Dr. Mardianto Manan, MT
Kebakaran lahan dan hutan (karlahut) di Provinsi Riau kembali terjadi. Fenomena ini bukan hal baru. Dalam satu dekade terakhir, kejadian serupa terus berulang nyaris tanpa solusi tuntas. Asap mengepung wilayah, mengganggu kesehatan manusia, merusak ekosistem, dan mengancam kehidupan hewan seperti gajah, harimau, kancil, serta tumbuhan endemik yang semestinya dilindungi.
Karlahut adalah bencana ekologis sekaligus kegagalan tata kelola. Kita perlu keberanian moral dan politik untuk menindak siapa pun yang bersalah, tanpa pandang bulu. Jika perusahaan terbukti lalai atau bahkan sengaja membakar, mereka harus dihukum seberat-beratnya. Hanya dengan ketegasan seperti itu, Riau bisa keluar dari siklus tahunan asap dan kebakaran.
Sudah lebih dari satu dekade, Provinsi Riau nyaris tidak pernah absen dari musibah kebakaran hutan dan lahan (karlahut). Setiap tahun, asap menyelimuti udara, mencemari langit, mengganggu pernapasan, membahayakan kesehatan, dan merusak lingkungan.
Namun yang lebih membakar hati adalah rasa ketidakadilan dan frustrasi: mengapa persoalan ini terus berulang? Apakah negara kalah oleh korporasi?
Dalam adat kami orang Kuantan, ada pepatah tua yang berbunyi: "Kayu di hutan jangan dibakar, nanti hutan jadi musnah, hewan pun menghilang, air pun mengering."
Dahulu kala, hutan dijaga dengan kearifan. Tak ada kebakaran, tak ada asap.
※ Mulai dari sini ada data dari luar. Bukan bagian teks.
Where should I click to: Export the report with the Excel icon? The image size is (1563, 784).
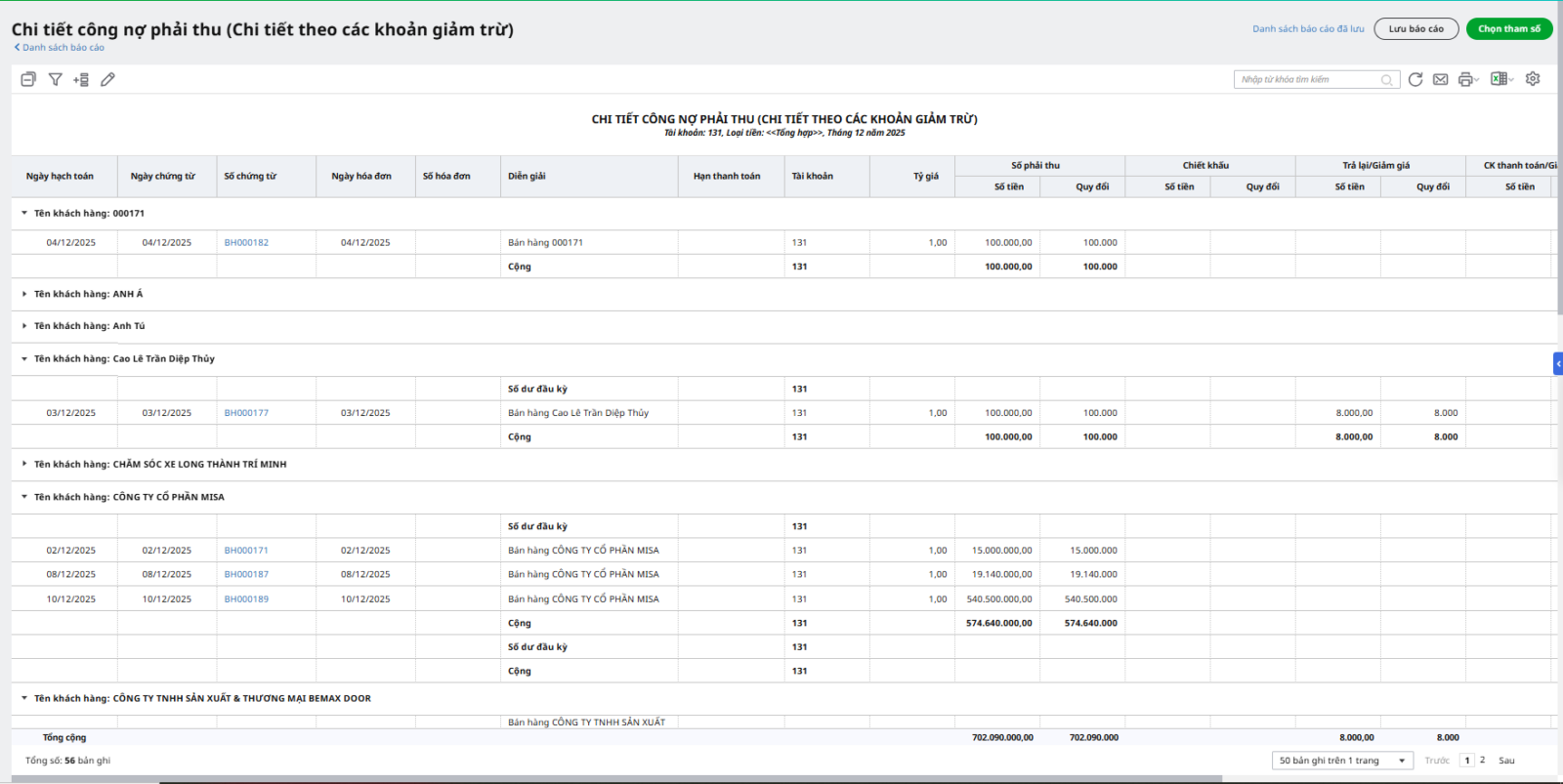pyautogui.click(x=1499, y=79)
Tetapi kini, hutan dikuasai oleh segelintir perusahaan dengan izin ribuan hektare, namun tidak sanggup atau mungkin tidak peduli menjaga kelestariannya.
Warga kecil yang membuka lahan satu hektare langsung ditangkap. Tapi korporasi yang arealnya terbakar sampai ribuan hektare, malah bebas dari jerat hukum dengan alasan klasik: "tidak cukup bukti, tidak tahu siapa pelakunya." Inilah yang disebut hukum tumpul ke atas tapi tajam ke bawah.
Ini jelas bertentangan dengan rasa keadilan.
Kita butuh ketegasan, bukan basa-basi. Kita ingin hukum ditegakkan setegak-tegaknya. Jika perusahaan lalai atau terlibat pembakaran, beri hukuman tegas. Cabut izinnya, beri sanksi finansial, proses hukum secara terbuka. Jangan lindungi pelaku dengan kekuasaan atau jaringan bisnis. Ini bukan lagi soal pelanggaran administratif, tapi kejahatan lingkungan.
Saya percaya pada Kapolda Riau yang baru. Sosok yang dikenal mencintai alam dan satwa, termasuk gajah dan harimau Sumatera yang makin terancam akibat habitatnya terbakar. Kami titipkan harapan, agar keadilan benar-benar ditegakkan, bukan hanya untuk manusia, tapi juga untuk hutan, hewan, dan generasi masa depan. Apalagi berkembang isyu, adanya keinginan memberikan KTP kepada gajah Riau ini, hal ini mencerminkan kepedulian sang gubernur kepada satwa langkah yang kehilangan rumahnya sendiri di kampung sendiri (Kasus TNTN).
Dalam falsafah adat kami, dikenal istilah "Betobo di hulu, barundi di hilir". Artinya, kerja sama dan keadilan harus dimulai dari atas, agar sampai ke bawah. Jangan biarkan rakyat kecil terus menjadi kambing hitam, sementara pelaku besar leluasa merusak tanpa takut dihukum.